> _Text_
*****

Finally, it is important that agents have a clear understanding of the security and encryption characteristics of the chat system. When supplying credit card information online, many customers are incredibly sensitive about security. Providing upfront hyperlinks to security policies along with encrypted number masks for entering personal information in the chat window can put customers at ease during the online transaction.

Measure the Right Metrics

The metrics used to measure chat must promote a balance between efficiency and quality. Traditional metrics like average response time or number of chats per hour need to be combined with metrics the chat agent can control. This includes measuring the accuracy of responses, the quality of responses, the resolution rates and overall customer satisfaction (often measured by post-contact email surveys). Assessing agent chat transcripts is the easiest way to uncover problems and make chat more effective.

For sales chat programs, margin per chat is also a key metric to fully understand the ROI of the channel and potentially compare it to margin per call to determine cost advantages. Chat sales close rates would be an additional key metric that could be compared across voice and email channels to fully understand the benefits of an effective chat program.

*****

> _Data_

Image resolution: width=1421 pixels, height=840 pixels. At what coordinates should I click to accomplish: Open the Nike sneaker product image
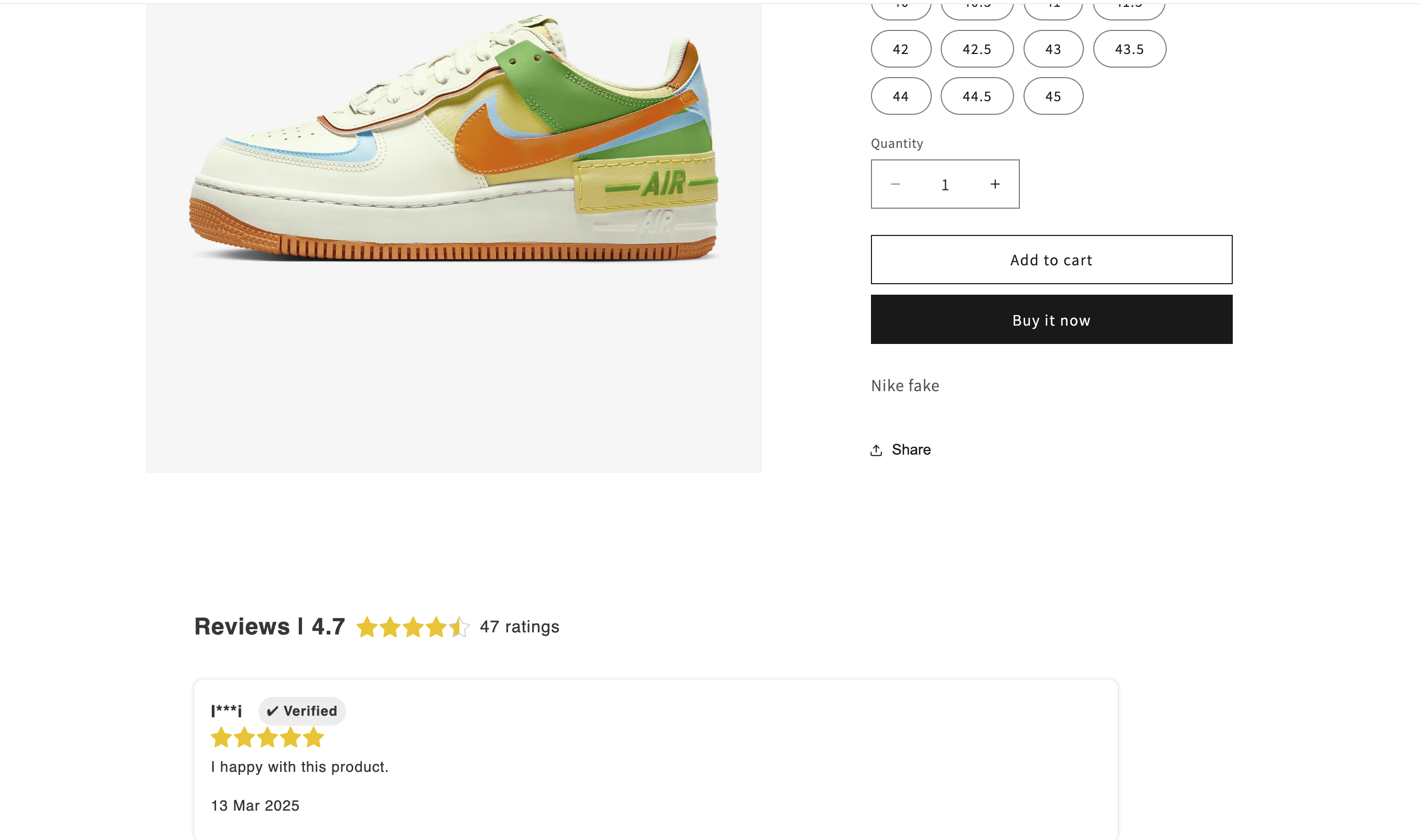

*****

> _Stated exercise_
Copy out the entire text on chat agents and chat metrics word for word, from its first sentence to its last.

> _The result_
Finally, it is important that agents have a clear understanding of the security and encryption characteristics of the chat system. When supplying credit card information online, many customers are incredibly sensitive about security. Providing upfront hyperlinks to security policies along with encrypted number masks for entering personal information in the chat window can put customers at ease during the online transaction.

Measure the Right Metrics

The metrics used to measure chat must promote a balance between efficiency and quality. Traditional metrics like average response time or number of chats per hour need to be combined with metrics the chat agent can control. This includes measuring the accuracy of responses, the quality of responses, the resolution rates and overall customer satisfaction (often measured by post-contact email surveys). Assessing agent chat transcripts is the easiest way to uncover problems and make chat more effective.

For sales chat programs, margin per chat is also a key metric to fully understand the ROI of the channel and potentially compare it to margin per call to determine cost advantages. Chat sales close rates would be an additional key metric that could be compared across voice and email channels to fully understand the benefits of an effective chat program.